Dalla prima serata su Rai 1 al ritorno live, passando per un disco di inediti e il successo senza tempo di Notre Dame de Paris
Il 2026 si apre sotto il segno di Riccardo Cocciante, protagonista di una stagione che celebra la sua storia artistica e ne rilancia l’attualità. Tra televisione, discografia e palcoscenici italiani, il cantautore torna al centro della scena con nuovi progetti e importanti appuntamenti.
Il primo docufilm sulla sua vita
Il 4 marzo, in prima serata su Rai 1, va in onda “Il mio nome è Riccardo Cocciante”, il primo docufilm mai realizzato sulla sua vita. Il film, prodotto da Daimon Film in collaborazione con Rai Documentari e diretto da Stefano Salvati, sarà disponibile dal giorno successivo anche su RaiPlay nella sezione Documentari.
Attraverso un racconto in prima persona, Cocciante ripercorre le tappe fondamentali della sua esistenza: l’infanzia, l’arrivo in Italia, le prime difficoltà, le incertezze e le conquiste che lo hanno consacrato tra i grandi della musica italiana e internazionale. Il docufilm intreccia materiali d’archivio e fotografie private mai viste prima con testimonianze di colleghi e amici, restituendo un ritratto intimo e sfaccettato. Per la prima volta, inoltre, immagini storiche vengono arricchite da interventi grafici e contenuti realizzati con l’ausilio dell’intelligenza artificiale, che danno nuova profondità visiva ai ricordi degli anni giovanili.
Tra le voci che contribuiscono a delineare la figura dell’artista compaiono Laura Pausini, Gianna Nannini, Elodie, Achille Lauro, Mogol e Fiorella Mannoia, artisti che hanno condiviso con lui collaborazioni, stima e percorsi creativi.
Il ritorno discografico dopo vent’anni
Accanto al progetto televisivo, il 13 marzo segna un altro momento chiave: l’uscita di “Ho vent’anni con te”, album di brani inediti che arriva a vent’anni di distanza dall’ultima pubblicazione. Il disco, anticipato dall’omonimo singolo pubblicato il 20 febbraio, rappresenta un nuovo capitolo creativo, in cui l’artista torna a raccontarsi con la sensibilità e la profondità che hanno sempre contraddistinto la sua scrittura.
Notre Dame de Paris e il tour estivo
Prosegue intanto nei teatri italiani Notre Dame de Paris, l’opera popolare tra le più rappresentate al mondo, con le musiche firmate dallo stesso Cocciante. Un progetto che, a distanza di anni dal debutto, continua a conquistare platee di ogni generazione.

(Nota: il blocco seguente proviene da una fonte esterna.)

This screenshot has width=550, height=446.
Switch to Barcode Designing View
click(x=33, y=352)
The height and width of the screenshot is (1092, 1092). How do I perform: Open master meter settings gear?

L’estate vedrà inoltre il Maestro impegnato nella tournée open air “Io… Riccardo Cocciante nel 2026”, al via dal 20 giugno. Un viaggio musicale attraverso i suoi brani più amati, ospitato in alcune delle location all’aperto più suggestive d’Italia, per un incontro diretto con il pubblico all’insegna delle emozioni che hanno segnato intere generazioni.
L’omaggio a Sanremo
La centralità di Cocciante nel panorama musicale è stata ricordata anche durante il Festival di Sanremo, dove Carlo Conti ne ha annunciato la presenza tra gli ospiti della nuova edizione di Canzonissima, programma simbolo della sua infanzia: fu proprio seguendo quella trasmissione, appena arrivato da Saigon, che iniziò a familiarizzare con la lingua italiana.
Nel corso del Festival, l’artista è stato celebrato anche attraverso immagini proiettate durante il premio alla carriera a Mogol e con l’interpretazione di “Era tutto già previsto” nella serata delle cover.
Tra memoria e futuro, televisione e palcoscenico, Riccardo Cocciante attraversa il 2026 riaffermando la sua cifra di compositore senza tempo: un artista capace di rinnovarsi restando fedele alla propria identità.